To install the necessary dependencies, you can use the provided `requirements.txt` file:

```bash
pip install -r requirements.txt
```

## Environment Setup
This tool relies on environment variables to connect to Google Cloud services. Ensure that you have a .env file in the root directory with the following contents:
```env
GOOGLE_APPLICATION_CREDENTIALS=path/to/your/credentials.json
```
Replace `path/to/your/credentials.json` with the actual path to your Google Cloud credentials file.

## Usage
### Initialization
```python
from minipath import MiniPath
minipath = MiniPath(csv='path/to/csv_file.csv', subset=True)
```
#### Required Parameter
- **`csv`**: Path to a CSV file containing metadata and GCS URLs for high-magnification DICOM images. Requires the 
  following columns:
  - **gcs_url**: path to local ('path/to/file') or remote ('gs://') DICOM file or DICOMweb address ('https://')
  - **SeriesInstanceUID**: Necessary to link together different resolutions of DICOM images
  - **row_num_asc**: should have a 1 in this column if referring to the low magnification DICOM
  - **row_num_desc**: should have a 1 in this column if referring to the high magnification DICOM
  
#### Optional Parameters
- **`subset: bool = True`**: 
  - Boolean flag to decide if only a subset of diverse patches should be used. Defaults to True. If you 
  set it to false, all patches will be extracted.

- **`explained_variance: float = 0.8`**
  - Threshold for cumulative explained variance in Principal Component Analysis (PCA).
  - Determines how many principal components are kept based on the amount of variance they explain. A value of 0.8 means the components should explain at least 80% of the variance in the data.

- **`img_size: int = 256`**
  - The size to which the low-resolution image is resized for patch extraction.
  - This option affects the resolution of the image before breaking it down into patches.

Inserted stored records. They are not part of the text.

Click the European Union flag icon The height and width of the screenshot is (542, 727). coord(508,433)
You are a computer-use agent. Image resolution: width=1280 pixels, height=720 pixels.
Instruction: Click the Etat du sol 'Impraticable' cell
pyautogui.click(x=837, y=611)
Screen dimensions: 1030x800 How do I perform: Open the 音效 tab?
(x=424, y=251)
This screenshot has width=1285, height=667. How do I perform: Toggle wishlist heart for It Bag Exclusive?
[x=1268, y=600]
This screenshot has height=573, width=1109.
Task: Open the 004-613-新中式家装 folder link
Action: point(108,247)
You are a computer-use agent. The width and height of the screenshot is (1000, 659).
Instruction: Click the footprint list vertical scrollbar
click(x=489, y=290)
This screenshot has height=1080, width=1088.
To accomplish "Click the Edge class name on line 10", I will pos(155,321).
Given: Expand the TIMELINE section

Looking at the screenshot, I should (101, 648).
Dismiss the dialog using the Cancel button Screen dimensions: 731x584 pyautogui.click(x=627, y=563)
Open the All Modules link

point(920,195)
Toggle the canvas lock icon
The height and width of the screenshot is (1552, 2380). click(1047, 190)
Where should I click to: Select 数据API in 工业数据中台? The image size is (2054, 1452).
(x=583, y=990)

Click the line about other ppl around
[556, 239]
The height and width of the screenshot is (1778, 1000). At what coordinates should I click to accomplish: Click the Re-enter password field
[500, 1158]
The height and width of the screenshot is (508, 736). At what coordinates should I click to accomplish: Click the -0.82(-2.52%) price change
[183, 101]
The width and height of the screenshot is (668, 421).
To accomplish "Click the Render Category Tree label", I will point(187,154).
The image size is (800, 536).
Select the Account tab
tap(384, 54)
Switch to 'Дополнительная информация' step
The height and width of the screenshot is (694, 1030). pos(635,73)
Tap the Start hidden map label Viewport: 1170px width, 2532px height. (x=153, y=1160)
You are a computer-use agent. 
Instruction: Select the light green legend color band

- **`patch_size: int = 8`**
  - The size of each patch to be extracted from the resized image.
  - This option controls the granularity of the patches, where smaller sizes yield more patches per image.

- **`min_k: int = 8`**
  - The minimum number of clusters to be used in KMeans clustering.
  - Ensures that at least a certain number of clusters are considered when determining the diversity of patches.
    
- **`max_k: int = 50`**
  - The maximum number of clusters to be tested during KMeans clustering.
  - This option controls how many potential clusters will be used when identifying diverse patches.

- **`km_init: str = 'k-means++'`**
  - The initialization method used for KMeans clustering.
  - The default value `'k-means++'` ensures better initialization for faster convergence and more reliable clustering results.

- **`km_max_iter: int = 300`**
  - Maximum number of iterations allowed for the KMeans algorithm.
  - This setting ensures that KMeans stops after 300 iterations even if it hasn't converged to an optimal solution, preventing excessive computation.

- **`km_n_init: int = 10`**
  - The number of times the KMeans algorithm will be run with different centroid seeds.
  - KMeans clustering is run multiple times with different initializations, and the best result (in terms of inertia) is kept. A higher value increases reliability at the cost of more computation.


### Get Representative Patches
```python
minipath.get_representatives(full_url='https://path.to.dicom.web/resource')
```
- **`full_url`**: The URL pointing to the low-magnification DICOM image.
This method extracts image patches from the provided DICOM file, computes entropy for each patch, applies PCA, and 
  clusters the patches to select the most representative ones.


### Extract High-Resolution Frames
```python
high_res_frames = minipath.get_high_res()
```
- `high_res_patches` will be an array of dictionaries with the following keys:
  * 'row_min': Pixel coordinate of first row
  * 'row_max': Pixel coordinate of last row
  * 'col_min': Pixel coordinate of first col
  * 'col_max': Pixel coordinate of last col
  * 'frame':   The dicom frame that represents this coordinate set
  * 'img_array': a numpy array of the image values

This method extracts high-resolution frames corresponding to the representative patches identified at low magnification.
You can loop through this array for running a model.